Perception: We highlighted the anti-Uber sentiment with the Flywheel CEO calling Uber an a-hole, which was published by TIME and several other top tier media outlets, generating 60+ articles and syndications on the topic. This round of coverage set the tone for 100s of other articles and mentions pouring in throughout the year. TIME Magazine: Taxi App CEO: Uber Is an ‘A–Hole’, “‘[Rakesh Mathur, Flywheel CEO]: I think the last couple of days have been pretty shocking, right? Where you’re not just being told, “Hey, I know how to violate your privacy. I do that all the time. But I’m even worse than the [National Security Agency]. I’m going to take that information and do bad things to you.” I think a–hole is probably a mild word.’”

 

Surge: On New Year’s Eve 2014-15, we launched a PR stunt entitled, #SurgeFreeNYE, which ended up being Flywheel’s single most successful day of business. Flywheel’s campaign offered $10 flat-rate rides in San Francisco, Seattle, San Diego, and Sacramento, which stood in stark contrast to most services implementing surge pricing for the holiday, which ran up bills as high as $1,000 in years previous.
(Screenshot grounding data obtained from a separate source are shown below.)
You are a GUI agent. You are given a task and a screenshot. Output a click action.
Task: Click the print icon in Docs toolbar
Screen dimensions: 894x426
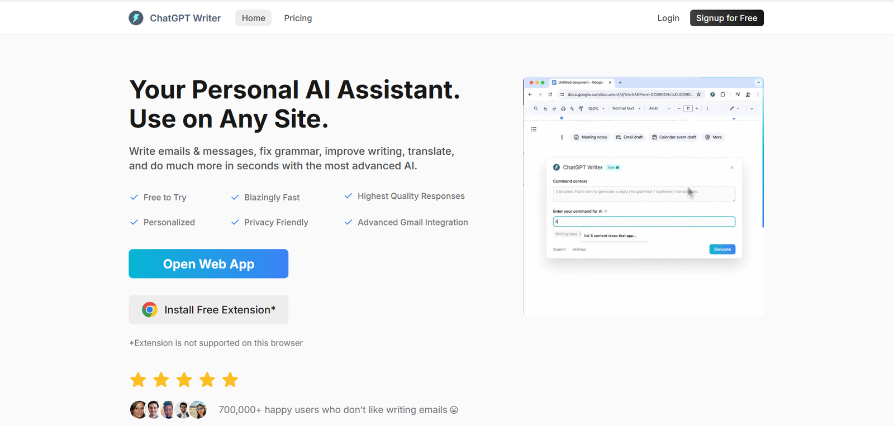pyautogui.click(x=563, y=109)
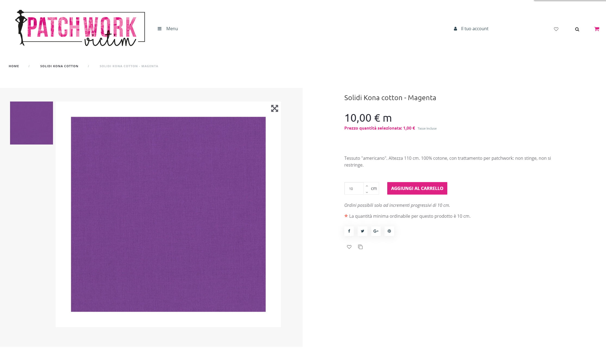
Task: Click the quantity cm input field
Action: tap(354, 189)
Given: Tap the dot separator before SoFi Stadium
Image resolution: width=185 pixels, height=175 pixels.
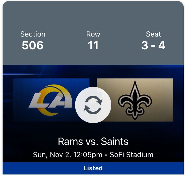Looking at the screenshot, I should pos(106,155).
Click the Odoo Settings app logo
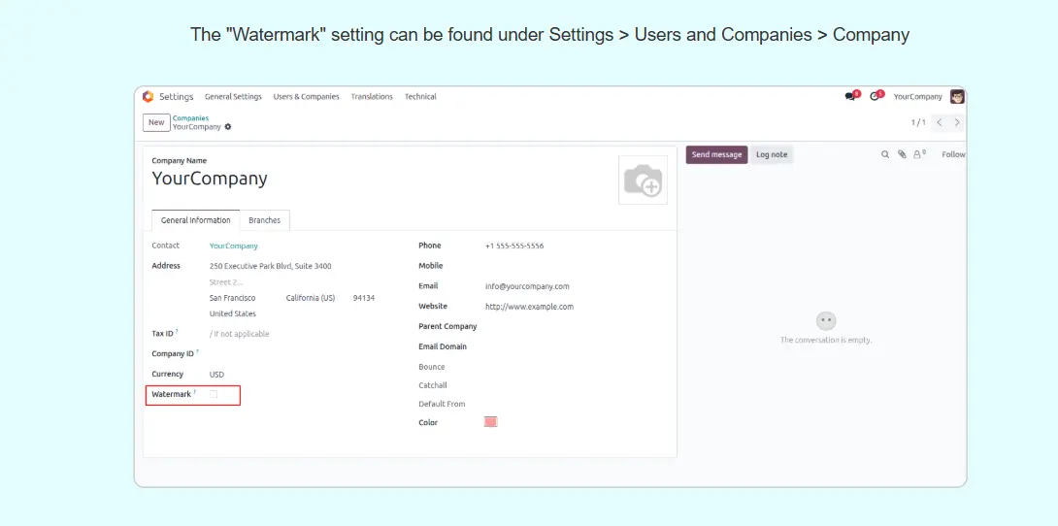 pos(148,97)
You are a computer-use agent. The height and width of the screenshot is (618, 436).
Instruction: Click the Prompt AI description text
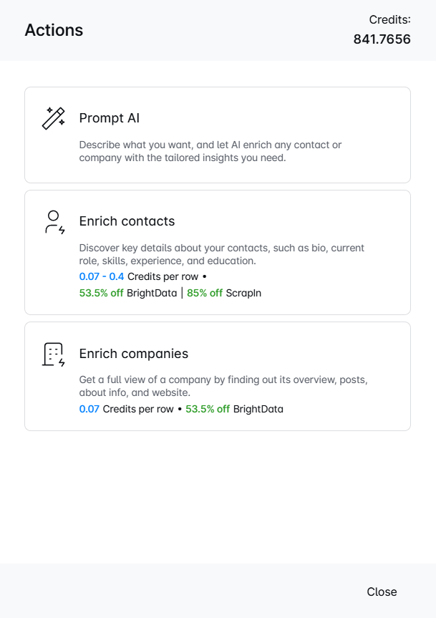click(210, 151)
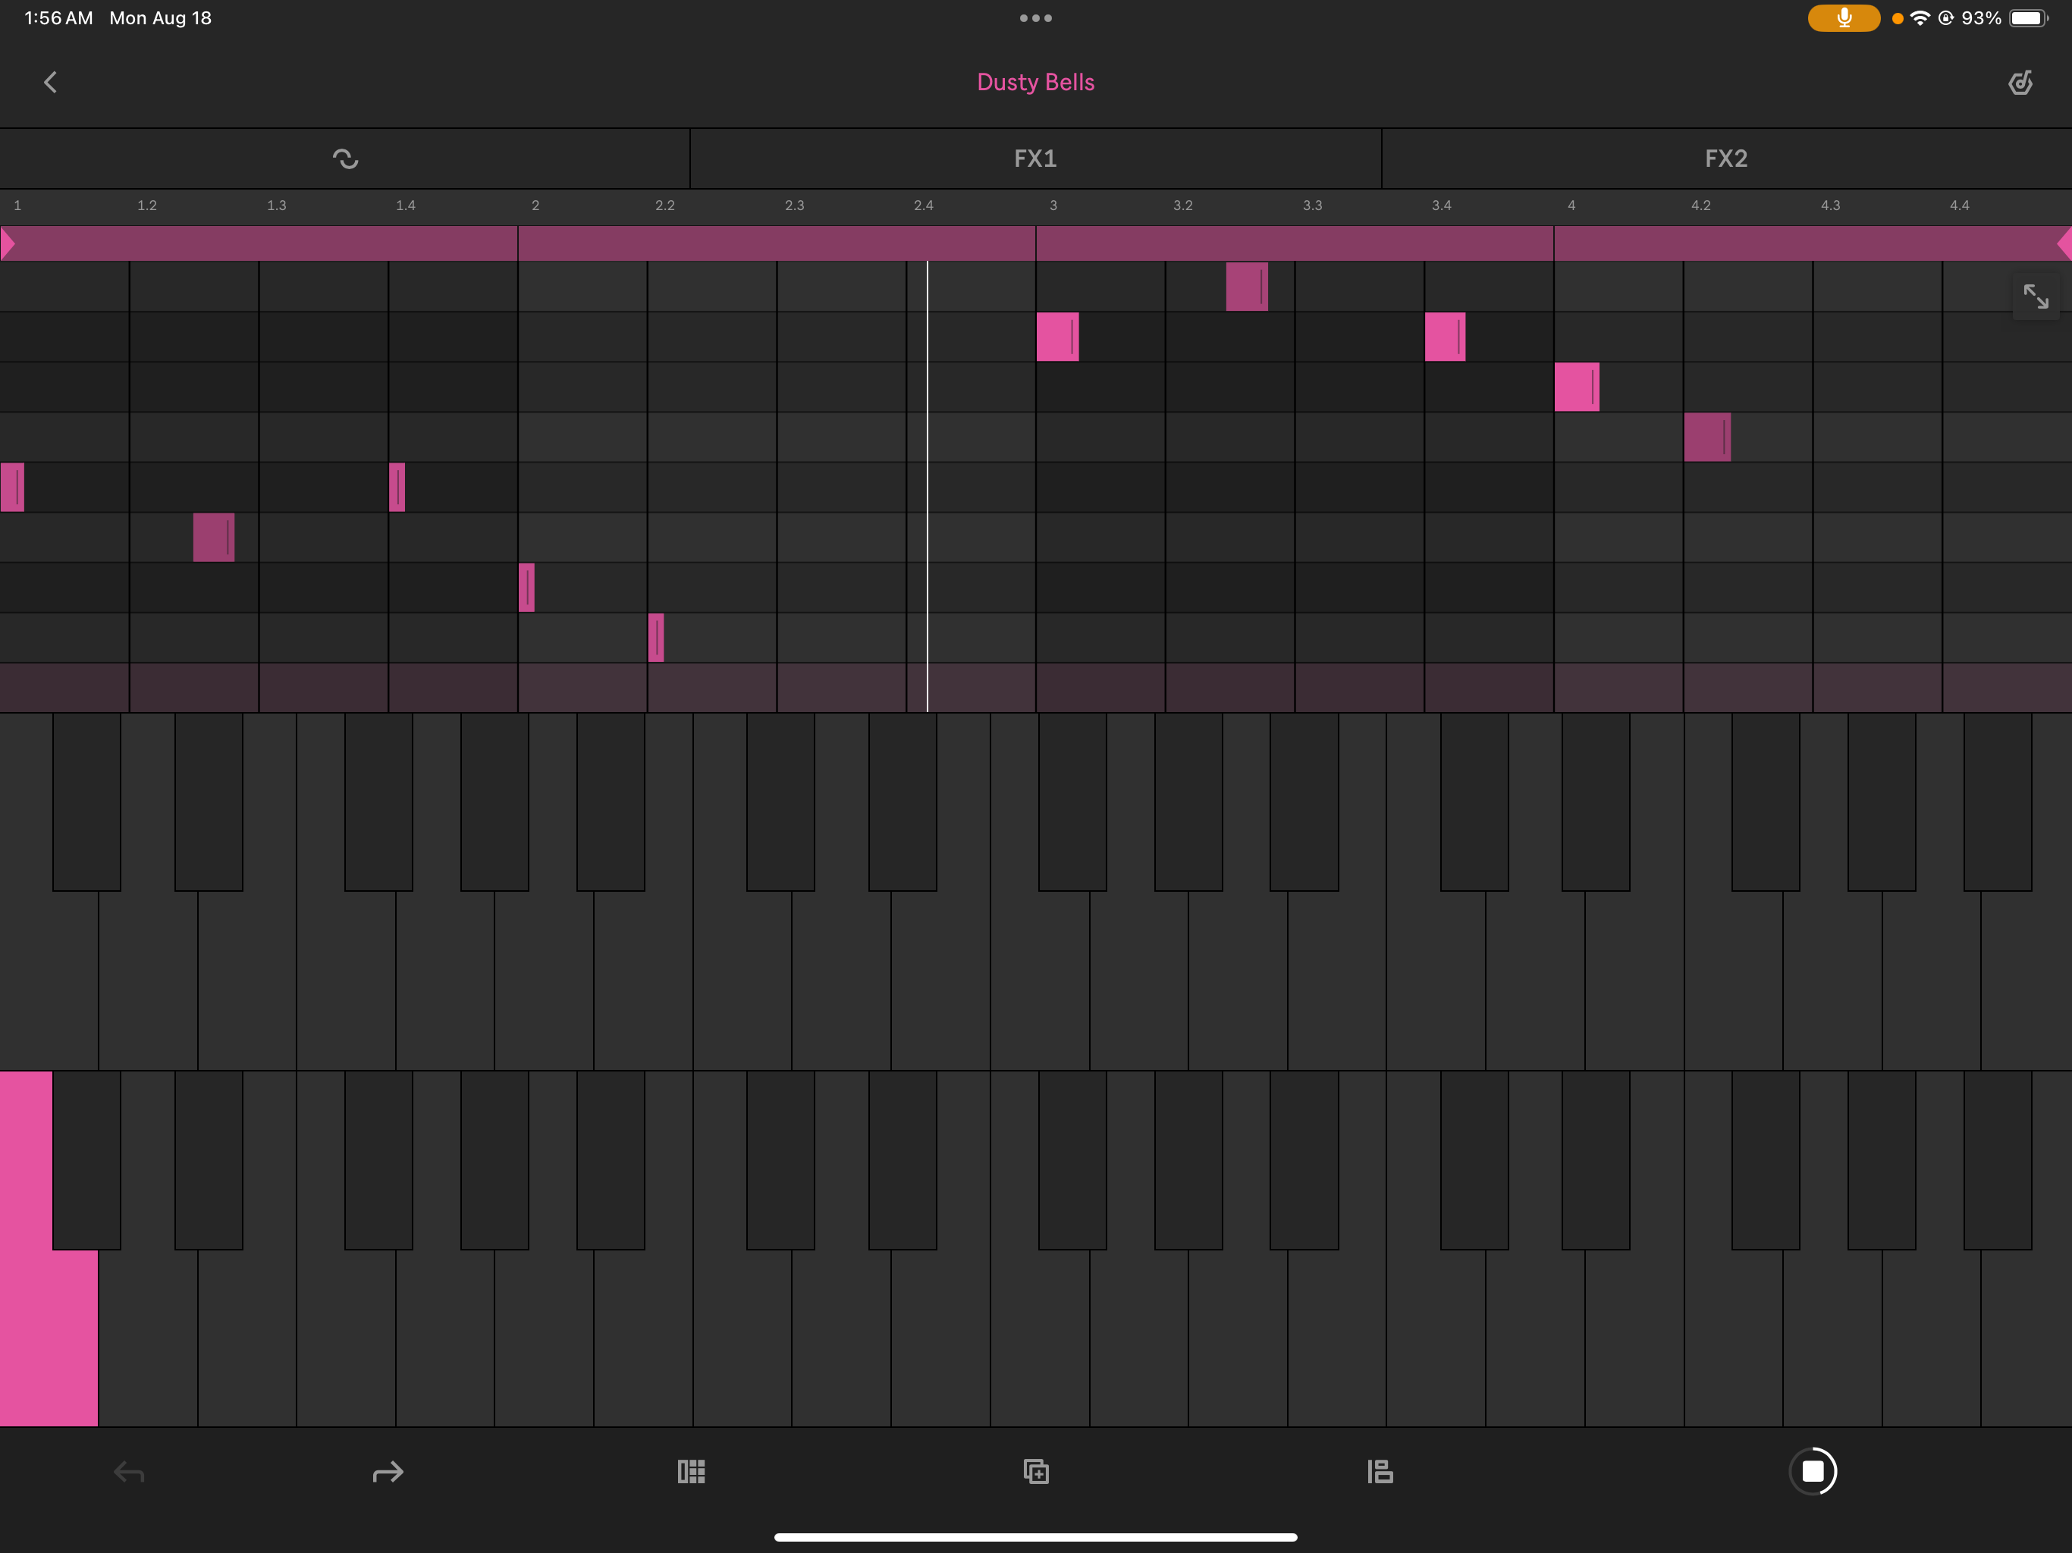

This stunt generated 50+ articles and syndications between 12/20/14 – 1/5/15, and resulted in reviving the conversation again this past New Year’s Eve.

 

Security: The conversation about security and background checks carried out by the taxi industry vs Uber strengthened the argument for Flywheel in nearly every article since the beginning of our campaign with sound bytes like this, “Last year, Uber came under fire more than once for having let drivers with criminal records slip through its screenings, and questions arose about whether the company should do Live Scan fingerprinting and background checks, as the taxi industry does.” Venture Beat.

 

Regulation: Flywheel is the first taxi-hailing app to secure approval on the state level in California and was recently approved for a pilot program in New York by the Metropolitan Transportation Authority. They released TaxiOS, streamlining existing cab infrastructure with cloud-based technology, giving them an edge with competition like Verifone’s Way2Ride in New York. Now, in addition to the taxi-hailing technology, customers have options. They can hail a taxi through the Flywheel app, pay with the app once they hail a taxi on the street, or pay via the new cloud-based technology within the cab itself. The TaxiOS launch and infiltration to the NYC taxi marketplace generated 100+ articles and syndications between 10/22/15 – 12/27/15.

 

Branding: DeSoto Cab rebranding as Flywheel created an edge that only Flywheel has: a taxi-hailing app with a branded fleet of vehicles. This rebranding generated 400+ articles and syndications between 2/18/15 – 2/20/15. These aren’t the only taxis that work with Flywheel, but it effectively makes a unique statement in San Francisco. “A San Francisco taxi company is kicking its 82-year-old brand to the curb and renaming itself after a smartphone app in the latest sign of how mobile technology is changing the way people get a ride,” Associated Press, San Jose Mercury News.

 

Evaluation

Despite Flywheel’s funding of $30m compared to Uber’s $8.1bn, or roughly 1/300th the amount of investment, Flywheel has crushed its actual taxi competitors and is often mentioned in the broader transportation conversation with Uber and Lyft. Thanks to this campaign, Flywheel has won many more taxi partnership deals in major markets such as Portland and Los Angeles and is going on to begin trials with the New York Transportation Association, expanding into the nation’s premier taxi market.